Gouttes d’eau sur pierres brûlantes : Unions charnelles
Adaptation brillante d’une oeuvre de jeunesse de Fassbinder sur la difficulté de vivre à deux, Gouttes d’eau sur pierres brûlantes confirme le talent de FRANÇOIS OZON, un jeune cinéaste qui tourne vite et bien.
À 33 ans, François Ozon a déjà réalisé 4 longs métrages, 7 courts métrages, un moyen métrage et un documentaire, sans compter la trentaine de Super-8 qu’il tourna lors de ses études. Qu’est-ce qui fait courir Ozon? «Je suis d’une nature plutôt rapide, confie le cinéaste, rencontré lors du Festival des Films du Monde. Je trouve que ce sont les autres qui ne vont pas assez vite! Je ne fétichise pas les films. Je pense qu’il y a deux sortes de cinéastes: ceux de la maîtrise, comme Kubrick, et d’autres, plus dans l’instinct, comme Fassbinder, qui pouvait faire quatre films par an, qui acceptait que certains ne soient pas parfaits, et qui construisait son oeuvre sur la durée. Je me sens plus proche de ça.»
Dans l’Allemagne des années 70, Léopold, 50 ans (Bernard Giraudeau) et Franz, 19 ans (Malik Zidi), vivent ensemble, quotidien émaillé d’engueulades et de réconciliations. Deux fantômes du passé refont surface dans la vie de ce couple qui s’effrite: Anna, l’ex-fiancée du plus jeune (Ludivine Sagnier), et Vera (Anna Thompson), l’ex-chum du plus vieux, qui changea de sexe par amour pour cet homme qui, finalement, la quitta. À partir de ce quatuor de choc, François Ozon dresse un constat tragicomique sur le couple, cette drôle d’entité qui, plus souvent qu’autrement, résiste assez mal au temps…
Après Sitcom et Les Amants criminels, Ozon a donc choisi d’adapter cette pièce de Fassbinder, vision noire de la vie de couple, écrite à 19 ans et découverte après la mort du cinéaste, celui-ci la considérant comme non aboutie. «Ce qu’il y a entre les deux hommes était assez réussi, mais les relations avec les filles étaient plutôt ratées, notamment le personnage de Vera, dont j’ai fait un transsexuel, une idée que j’ai reprise de L’Année des treize lunes, où un homme change de sexe par amour pour un autre. D’habitude, on prend un homme déguisé en femme, mais je n’avais pas envie de tomber dans la caricature, parce que le personnage arrive à la fin.

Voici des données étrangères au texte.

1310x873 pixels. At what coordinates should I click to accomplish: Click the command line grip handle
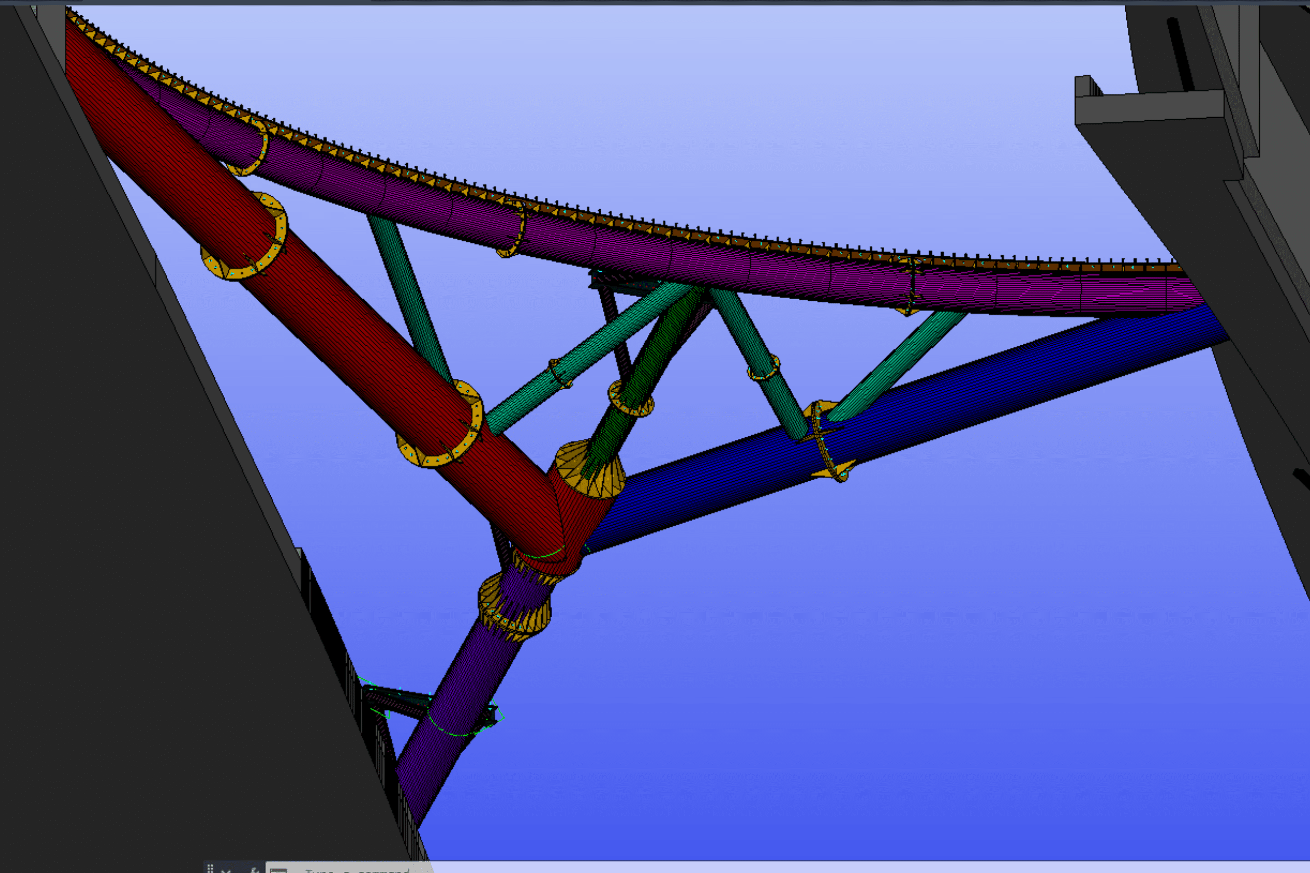[210, 869]
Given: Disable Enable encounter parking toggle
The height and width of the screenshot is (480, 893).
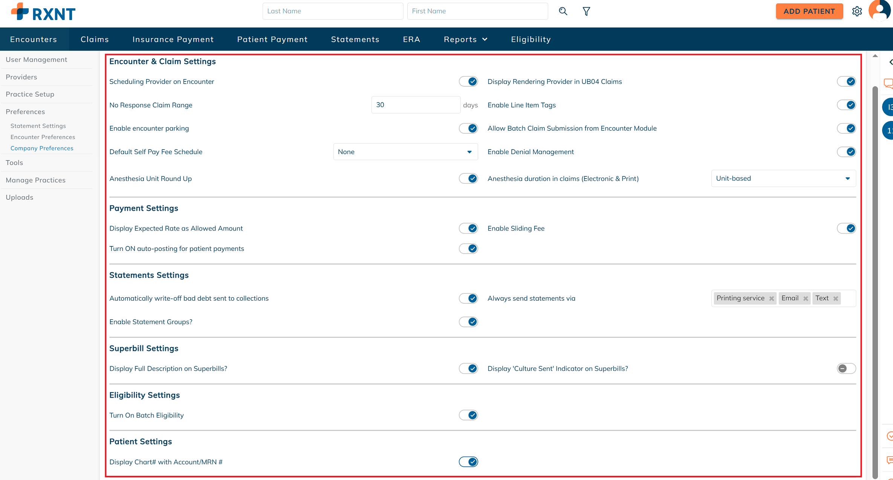Looking at the screenshot, I should pos(468,128).
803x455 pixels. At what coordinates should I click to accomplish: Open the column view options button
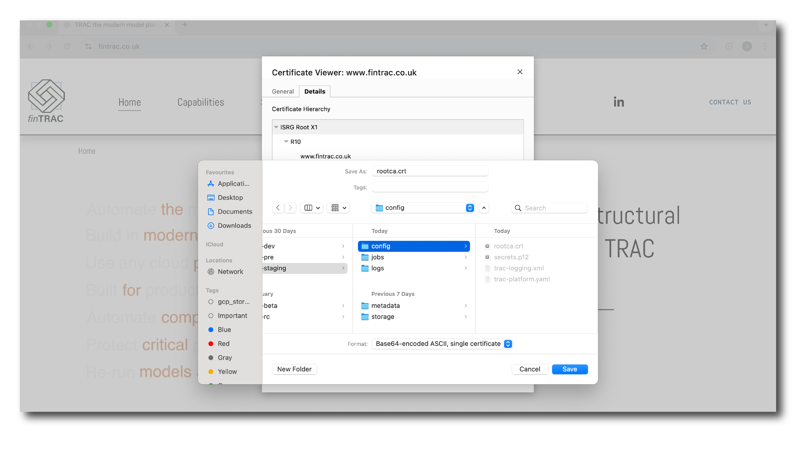311,208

Ilfallait qu’on y croie tout de suite, et qu’il soit émouvant.»
Entre l’émotion à vif et l’étude entomologique, Gouttes d’eau sur pierres brûlantes est un film admirablement maîtrisé, et les comédiens, de Giraudeau, en viveur désabusé, à Anna Thompson, étrange et fascinante, sont tout à fait dans le ton. Ça donne un film surprenant, qui joue sur l’identification et la théâtralité, doté d’un humour grinçant et d’une bonne dose de lucidité. «Au début, je voulais faire un film sur la difficulté de vivre à deux, explique Ozon. J’ai commencé à écrire un scénario assez autobiographique, et puis, très vite, je me suis rendu compte que je n’avais pas assez de distance, que je tombais dans le pathos. Du coup, je me suis souvenu de cette pièce, où il y avait tout ce que je voulais exprimer. En même temps, c’était un moyen de rendre hommage à Fassbinder.»
Ouvre de jeunesse, cette impitoyable radioscopie de la vie conjugale fait déjà preuve du pessimisme et de la modernité du regard de son auteur. «C’est incroyable de penser qu’à cet âge-là, et à la fin des années 50, Fassbinder parlait d’homosexualité de cette façon-là. Ce n’est pas du tout montré comme un problème: on s’en fout que ce soient deux pédés, c’est d’abord un couple. Mais en situant l’action à la fin des années 50, ça n’aurait pas été crédible. Les années 70, c’était un bon compromis, après 68 et la libération sexuelle, et avant les années 80, et le sida. Et puis, esthétiquement, ça m’amusait de recréer cette période.»
Film d’époque avec chemises cintrées, divans rouille et moquettes brunes, Gouttes d’eau sur pierres brûlantes est aussi d’un autre temps, avec son mélange de mélodrame et de distanciation, un symbolisme imprégné de charge sociale qui caractérisait le cinéma de Bunuel ou de Ferreri, et n’ayant plus tellement cours aujourd’hui. «C’est vrai qu’en France, il y a un réalisme un peu plombant, un manque d’humour et de distance par rapport aux choses. Là, ça m’amusait de jouer sur l’artificialité, de miser sur l’identifiction que tout le monde peut avoir avec ce couple, et aussi d’avoir une certaine distanciation pour que le spectateur trouve sa place. Et puis, les histoires les plus universelles partent souvent de problèmes très particuliers. Là, on montre un couple d’hommes dans les années 70, en Allemagne, et tout le monde peut s’y reconnaître – bon, il faut être un peu ouvert d’esprit…»
Alors qu’il écrit son prochain film, François Ozon a déjà fini Sous le sable, avec Charlotte Rampling et Bruno Crémer (qu’on découvrira au Festival de Toronto), quatrième long métrage d’un cinéaste qui semble, la chose n’est pas coutumière, allier qualité et quantité.